Носатый предложению приятеля не обрадовался. Он сперва вытащил из седельной сумки кольцо кровяной колбасы, вероятно купленной вечером на торговом тракте, и тут же убрал обратно, оставив в руках вчерашний подсохший хлеб, пяток горьких по засушливому сезону водянистых огурцов да потный от дневного пекла, оплавившийся и потемневший сыр. Подумал-подумал и вернул сыр к колбасе, а потом и один огурец.
– Оскоромимся чем имеем, – присел он у костра, протягивая нам угощения.
– Сыты, – кашлянул Николай, от вида овоща его чуть перекосило. Сам всего полчаса назад плевался и ругался, испробовав один, проданный нам добренькой бабушкой на переезде.

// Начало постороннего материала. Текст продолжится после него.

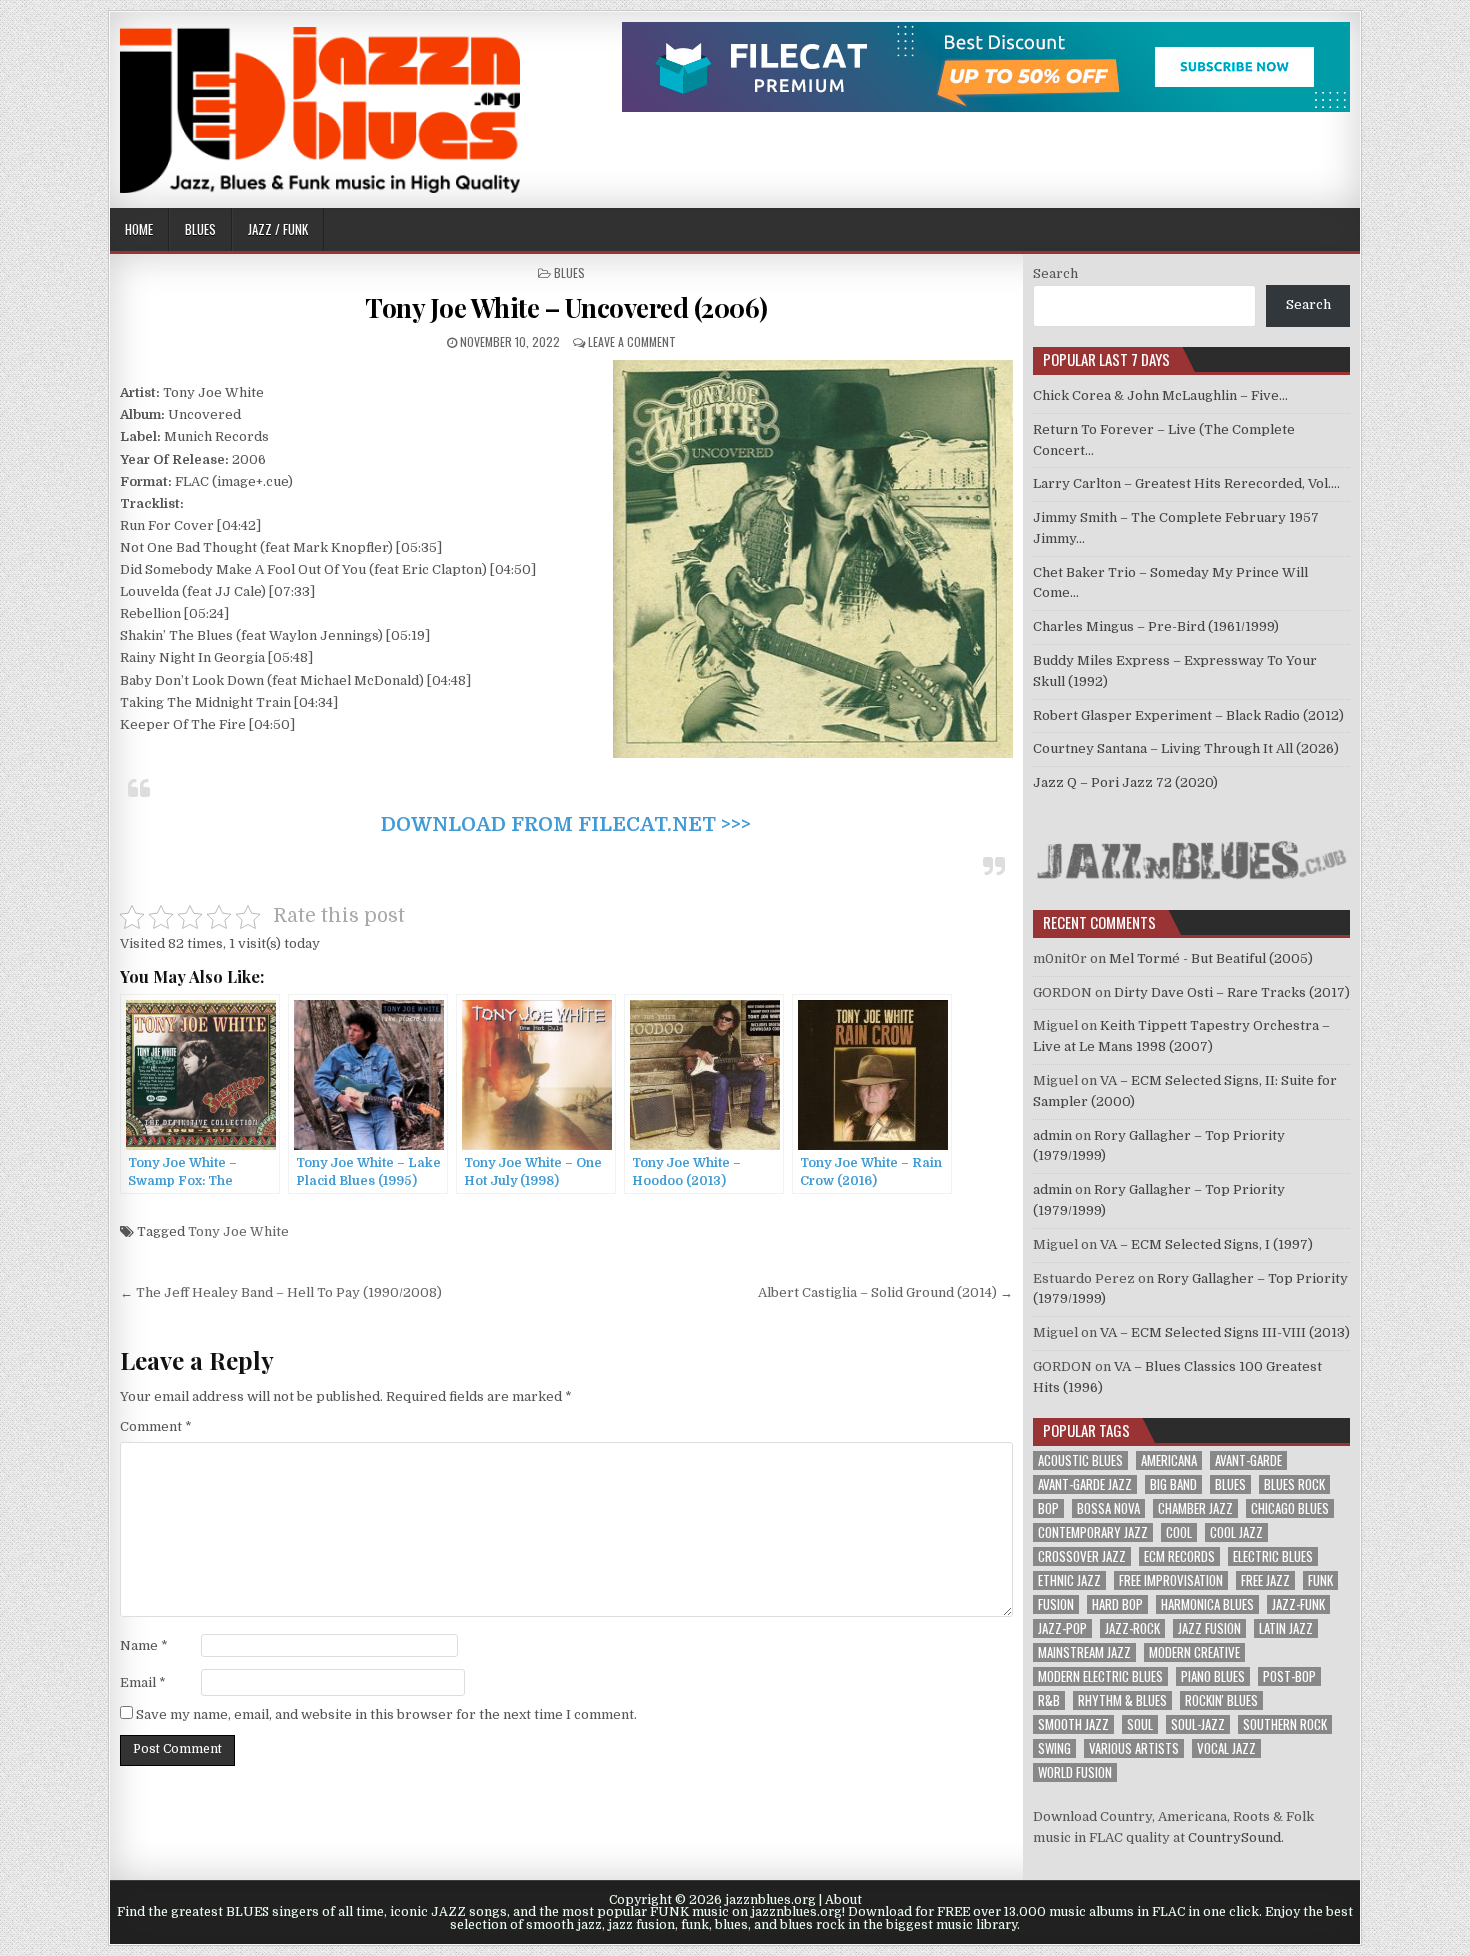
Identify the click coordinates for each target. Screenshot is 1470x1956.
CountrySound (1234, 1837)
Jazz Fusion (1209, 1628)
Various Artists (1134, 1748)
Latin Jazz (1286, 1628)
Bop (1048, 1508)
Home (139, 229)
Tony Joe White (238, 1231)
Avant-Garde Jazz (1085, 1484)
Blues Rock (1294, 1484)
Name (144, 1645)
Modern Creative (1194, 1652)
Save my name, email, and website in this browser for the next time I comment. (386, 1714)
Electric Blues (1273, 1556)
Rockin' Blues (1221, 1700)
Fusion (1056, 1604)
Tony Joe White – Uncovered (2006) (566, 307)
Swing (1054, 1748)
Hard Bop (1117, 1604)
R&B (1049, 1700)
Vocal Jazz (1226, 1748)
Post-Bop (1289, 1676)
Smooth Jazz (1073, 1724)
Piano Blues (1213, 1676)
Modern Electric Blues (1100, 1676)
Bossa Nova (1108, 1508)
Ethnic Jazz (1069, 1580)
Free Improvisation (1171, 1580)
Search (1055, 273)
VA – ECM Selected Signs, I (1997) (1206, 1244)
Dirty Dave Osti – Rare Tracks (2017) (1232, 992)
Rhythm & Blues (1122, 1700)
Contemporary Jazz (1093, 1532)
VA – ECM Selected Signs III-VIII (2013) (1225, 1332)
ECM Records (1179, 1556)
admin (1052, 1135)
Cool (1179, 1532)
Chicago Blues (1290, 1508)
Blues (200, 229)
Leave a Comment (632, 341)
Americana (1169, 1460)
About (843, 1900)
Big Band (1173, 1484)
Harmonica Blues (1207, 1604)
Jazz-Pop (1062, 1628)
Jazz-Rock (1132, 1628)
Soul (1140, 1724)
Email (143, 1682)
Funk (1320, 1580)
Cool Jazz (1236, 1532)
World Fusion (1075, 1772)
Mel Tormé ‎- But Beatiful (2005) (1211, 958)
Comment (156, 1426)
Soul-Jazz (1198, 1724)
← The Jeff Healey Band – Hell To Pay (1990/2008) (281, 1292)
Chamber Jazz (1195, 1508)
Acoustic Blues (1080, 1460)
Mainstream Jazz (1084, 1652)
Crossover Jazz (1082, 1556)
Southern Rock (1285, 1724)
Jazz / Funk (278, 229)
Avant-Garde (1248, 1460)
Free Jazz (1265, 1580)
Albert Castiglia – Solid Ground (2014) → (885, 1292)
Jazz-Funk (1298, 1604)
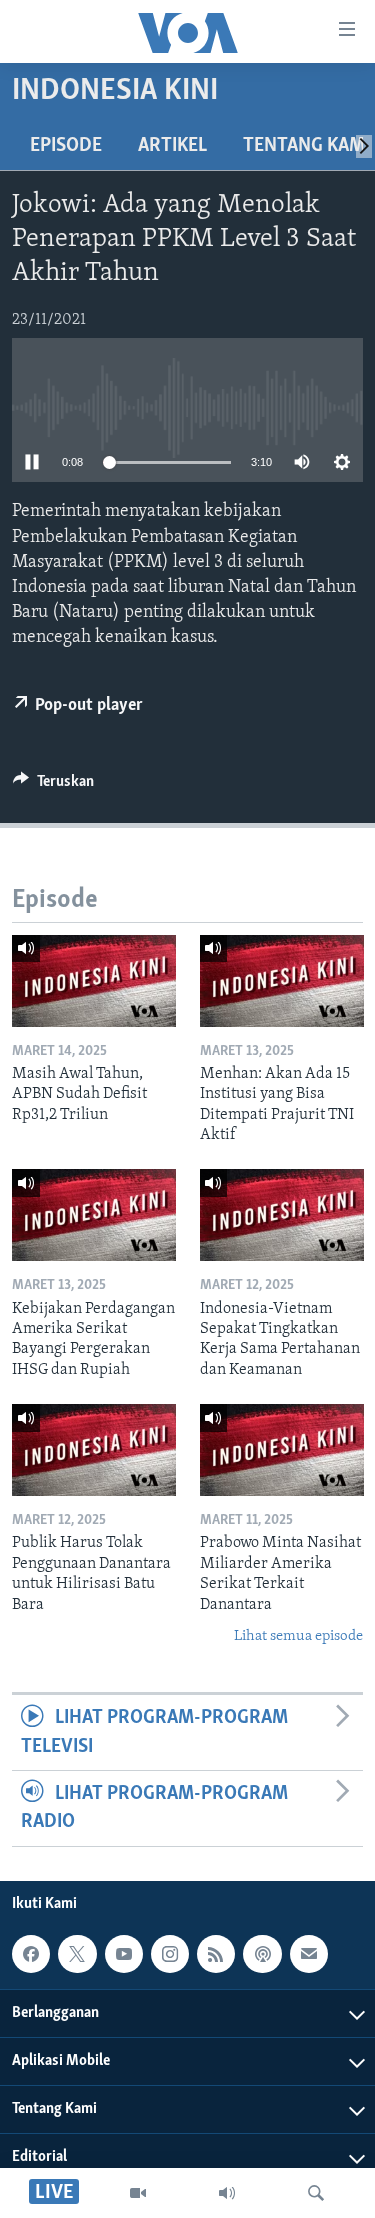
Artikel (172, 146)
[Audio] (227, 2193)
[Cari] (316, 2193)
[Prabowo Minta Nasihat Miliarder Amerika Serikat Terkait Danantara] (282, 1450)
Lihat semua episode (298, 1636)
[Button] (53, 786)
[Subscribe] (309, 1954)
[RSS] (216, 1954)
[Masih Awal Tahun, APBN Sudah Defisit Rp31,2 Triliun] (94, 981)
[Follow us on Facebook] (31, 1954)
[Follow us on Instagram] (170, 1954)
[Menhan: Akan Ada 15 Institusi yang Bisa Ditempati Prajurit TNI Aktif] (282, 981)
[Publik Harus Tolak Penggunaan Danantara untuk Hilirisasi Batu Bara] (94, 1450)
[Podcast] (262, 1954)
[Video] (138, 2193)
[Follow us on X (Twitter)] (77, 1954)
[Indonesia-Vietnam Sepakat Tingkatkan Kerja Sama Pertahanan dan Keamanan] (282, 1215)
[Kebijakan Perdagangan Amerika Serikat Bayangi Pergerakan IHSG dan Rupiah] (94, 1215)
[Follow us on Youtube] (124, 1954)
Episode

– А колбаски не будет? – расстроенно заныл брат, сидящий рядышком со мной, и, откусив огурец, поперхнулся от горечи.
– Пост, – хмуро отозвался длинный, не спуская с приятеля тяжелого взгляда.
– Солюшки бы, – протянул вертлявый и будто случайно выплюнул на подстеленную рясу пережеванную зеленую массу, отчего к горлу мне подступил неприятный комок.
– Сейчас, – сквозь зубы проворчал Николай поднимаясь и направляясь к седельным сумкам, сваленным у привязанного к деревцу лошака, что-то мирно и мерно жующего. – Наталья! – вдруг гаркнул Савков. Мы вздрогнули, лошак икнул, лошадь братьев культурно фыркнула, а демон басовито тявкнул где-то в ветвях деревьев, заставив белорубашечников удивленно пялиться в звездное небо.
– Это невозможно! – не унимался Николай. – Уродец! Истинный уродец! – Он мигом вернулся к костру, потрясая мятой изжеванной тряпкой, которая еще поутру была совсем новой, почти ненадеванной рубахой. – Что это?! Ты это видишь?!
Брат-белорубашечник наконец осторожно убрал блуждающую по моей спине руку и даже чуток отодвинулся.
– Ну не оставляй где ни попадя. – Едва сдерживая издевательскую улыбку, я пожала плечами и до боли прикусила губу, чувствуя, как смех вот-вот вырвется наружу.